Lori Wheeler
Poetry and the Perpetual Dream
As I revealed in my midterm, there is a very strong connection between
the American and the Romantic. I
made the claim that an American Romance narrative provides “an honest portrayal
of what happens as the American Dream…is lived out.”
Hannah Wells echoed my sentiment in her 2013 essay “Romantic Poetry:
Voices of Rebellion.” She makes the
argument that American Romanticism is most accurately expressed through poetry,
and it is through her argument that I continue my midterm thoughts on Romantic
America and the romance narrative of the American Dream.
Through poetry, America expresses its own dream as alive and well.
In three specific poems, Robert Hayden’s “Those Winter Sundays” and
Langston Hughes’s “I Too Sing America” and “As I Grew Older,” the American Dream
is a work in progress, and at the end of each poem, its promise has not been
fulfilled but is expected to be achieved by future generations.
Representing African American culture as a whole, the speaker in “Older”
does not expect for the dreams of African Americans to be realized when the
culture is young, but expects for future generations to see the fulfillment of
the culture’s dreams as it ages.
“America” speaks of the dream of being “at the table” will be satisfied
tomorrow, meaning that black Americans who were denied access will see it
granted to younger generations.
The “Sundays” father toils all week long, even on Sundays to secure the
American Dream for his children.
The selected poems demonstrate the unending nature of the Dream as well as the
Romantic hope for transcending beyond limitations.
The American Dream perpetuates the Romantic ideals by always pushing for
more and setting the standard ever higher, thus making it simultaneously more
difficult to achieve and more sublime when the dream is fulfilled.
In the texts of America’s Romantic poetry, the American Dream is
demonstrated through the speaker who thrives on little more than the hope that a
dream guarantees. “Sundays,” “America,” and “Older” embody the Romantic journey
that is the American Dream.
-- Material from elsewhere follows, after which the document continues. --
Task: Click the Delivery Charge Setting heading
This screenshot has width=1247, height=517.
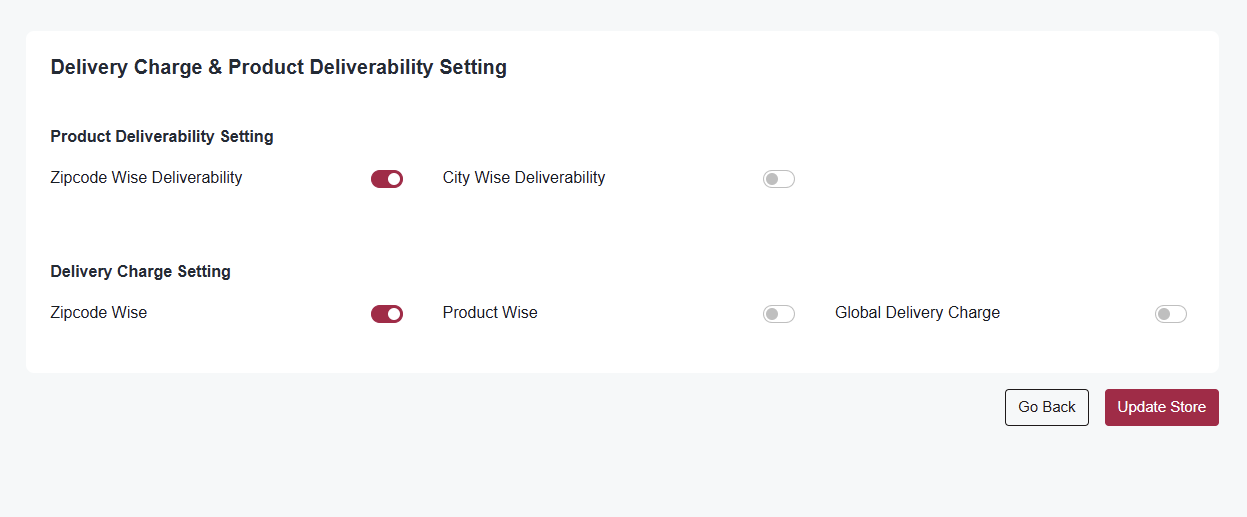Action: point(141,271)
All
three poems describe a heroic individual who is not fearful of their removal
from the society of others and instead uses their isolation as motivation for
achieving their dream. The hero in
each poem experiences desire and loss and seeks fulfillment and reconciliation.
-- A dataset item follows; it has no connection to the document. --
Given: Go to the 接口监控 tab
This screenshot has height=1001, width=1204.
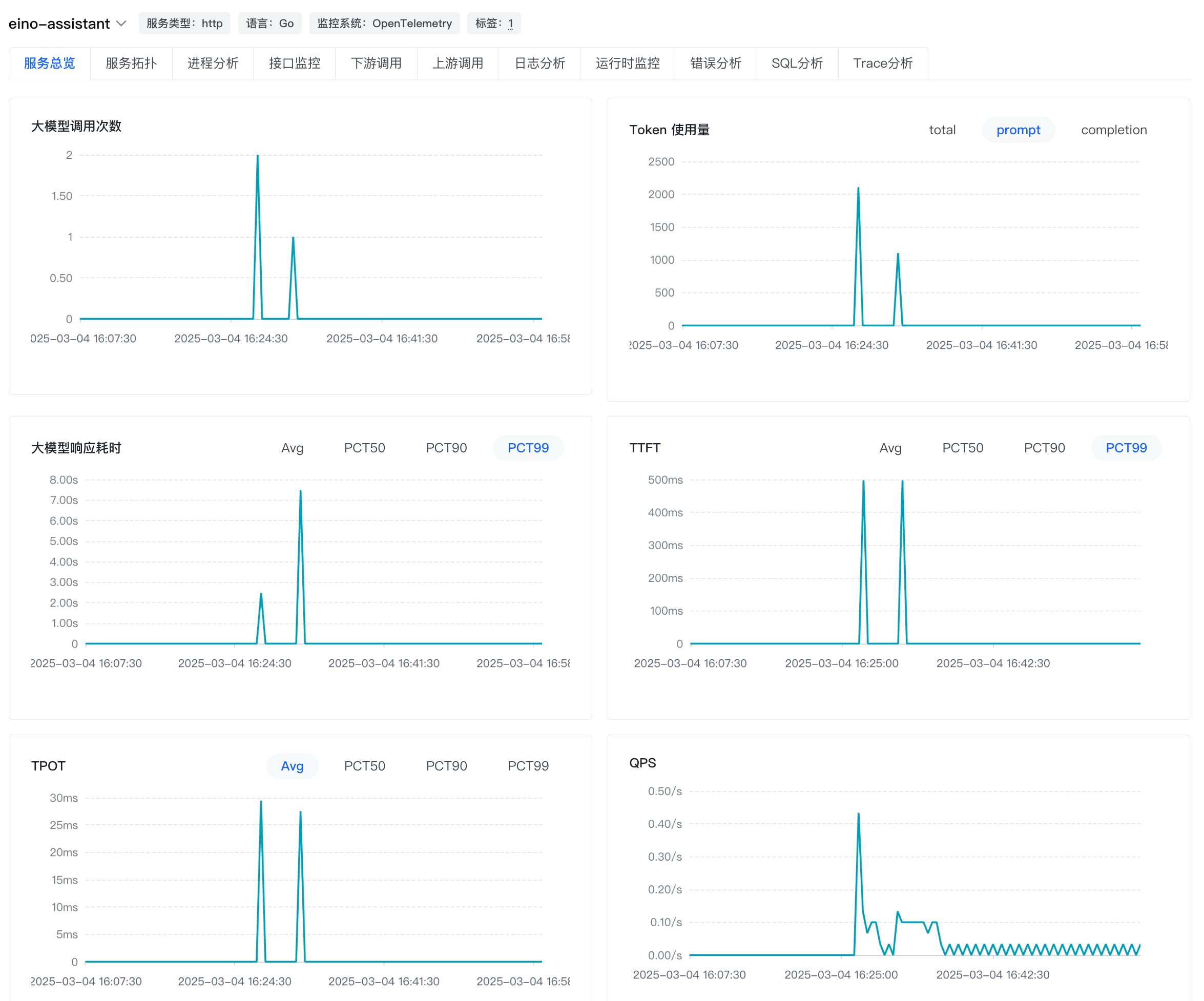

The speakers characterize youth as a golden opportunity to be carefree
enough to take for granted our own dreams and those of others or to prepare and
strengthen for the quest ahead. The
speakers each serve as symbols, either for a culture as in Hughes’s poems or for
the naïveté of childhood in Hayden’s piece.
As much as these Romantic poems embody the American Dream in their
similarities, they exemplify it in their diversity as well.
The selected poems represent two races and the shrinking divide that
nonetheless still exists between each culture’s expression of the Dream.
While Hayden speaks to the experiences of the laborers of European
descent, Hughes delves into the historic plight of black Americans striving for
reconciliation with the life they should have had from the start.
In “America,” Hughes points to the history of slavery in America through
the juxtaposition of the familiar “brother” and the exclusion from the family
table. “Older” highlights the
denial of the Dream to African Americans by white institutions.
Hughes shows how that denial built over time as freed slaves began
asserting their rights to the Dream.
The poem encourages African Americans of future generations to continue
to fight the denial of that Dream.
Hayden’s “Sundays” stands in stark contrast to Hughes’s poems.
The imagery and tone of the poem suggests the workaday quality of the
American Dream for white America.
The ability to work toward something better is shown as something to be taken
for granted by children and be characterized as drudgery by adults.
Nevertheless, the implication at the end of the poem that the speaker now
understands the plight of his father confirms that the American Dream is a
repetitive cycle. Whether the
speaker’s Dream looks different than his father’s makes no difference.
The fact remains that the speaker identifies with the hard work and
dedication his father employed to attain his Dream.
For that to happen, the speaker must be reaching for his own version of
the American Dream.
Specific examples have been given to demonstrate how poetry has been used
in this course to show the diversity of the American Dream, which remains a
constant manifestation of the country’s Romantic beginnings.
As a genre however, poetry is an accurate representation of the American
Dream because of its figurative nature.
Poetry relies on symbols and metaphor to succinctly communicate grand
ideas in a concentrated form of language.
In the process of compacting language to express complex themes, poetry
takes what can be construed as specific and exclusive and makes it inclusive and
open to interpretation. In this
way, more than any other genre, poetry romanticizes the experience of the
American Dream and makes it ubiquitous by allowing the experience of the sublime
to become even more so the closer a reader identifies and sympathizes with the
speaker.
Hughes, Langston. “As I Grew Older.” The
Weary Blues. New York: Knopf, 1926. Print.